Sie verkünden und zugleich, dass der Frühling im Anmarsch ist und sicher nicht mehr lange auf sich warten lässt. Man nennt diese mutigen Blumen, die sich als erste trauen, ihre Köpfchen auf dem Boden zu strecken, Frühblüher. Ihr Name kommt daher, weil sie eben schon sehr bald und meist sogar noch vor den Laubblättern der Bäume aufbrechen.
Diese Blumen sind deshalb zu einer derartigen Leistung in der Lage, da sie im Gegensatz zu anderen, später blühenden Arten, ganz besonders ausgestattet sind.
Mit Vorratskammern durch den Winter
Frühblüher besitzen sogenannte Vorratskammern, die unter der Erde liegen. ähnlich wie zum Beispiel das Eichhörnchen sammeln sie darin den Sommer über Vorräte in Form von Nährstoffen. Diese Nährstoffe dienen als Nahrungsquelle, wenn im Winter alles gefroren ist. Die Vorratskammern sehen unterschiedlich aus. Manche Arten haben eine Zwiebel, andere eine Knolle und wieder andere eine Wurzel.

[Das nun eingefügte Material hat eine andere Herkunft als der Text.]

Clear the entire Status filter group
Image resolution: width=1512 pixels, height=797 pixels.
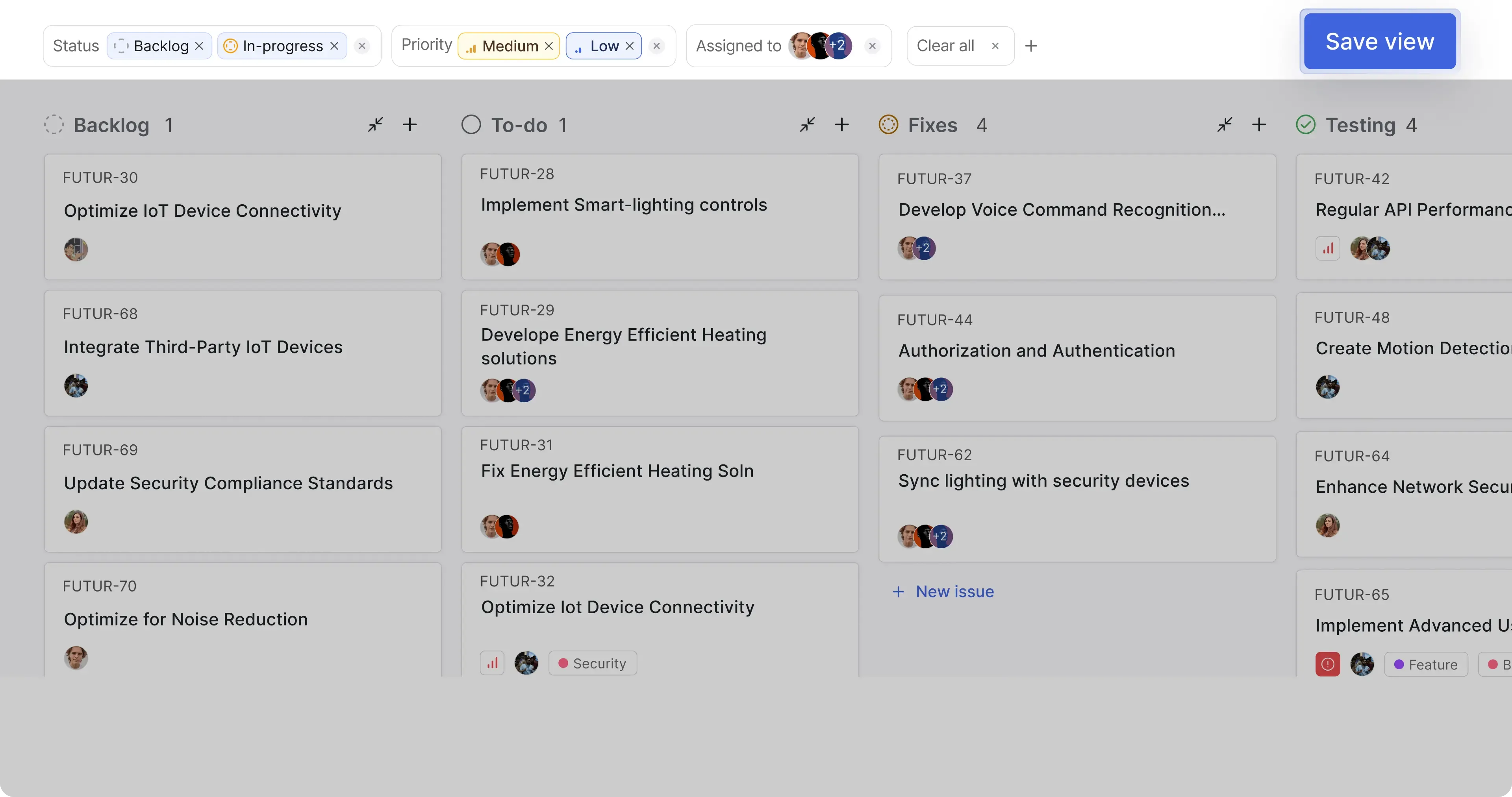tap(362, 46)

Wenn dann der Schnee schmilzt und der Boden langsam auftaut und weicher wird, können diese Blumen mit den Wurzelspitzen das versickernde Wasser aufnehmen und damit die gespeicherten Nährstoffe in alle Pflanzenteile transportieren. Wer Frühblüher sucht oder haben möchte, der sollte mal unter Büschen nachsehen oder sich diese anschaffen, denn dort wachsen die Blumen besonders gerne.
Beim Blühen müssen sie sich daher auch beeilen, damit ihnen die Buschzweige mit ihrem Laub nicht das notwendige Licht nehmen. Zu den Frühblühern gehören das Schneeglöckchen, der Krokus und der Märzenbecher, denen dann Narzisse und Tulpe folgen.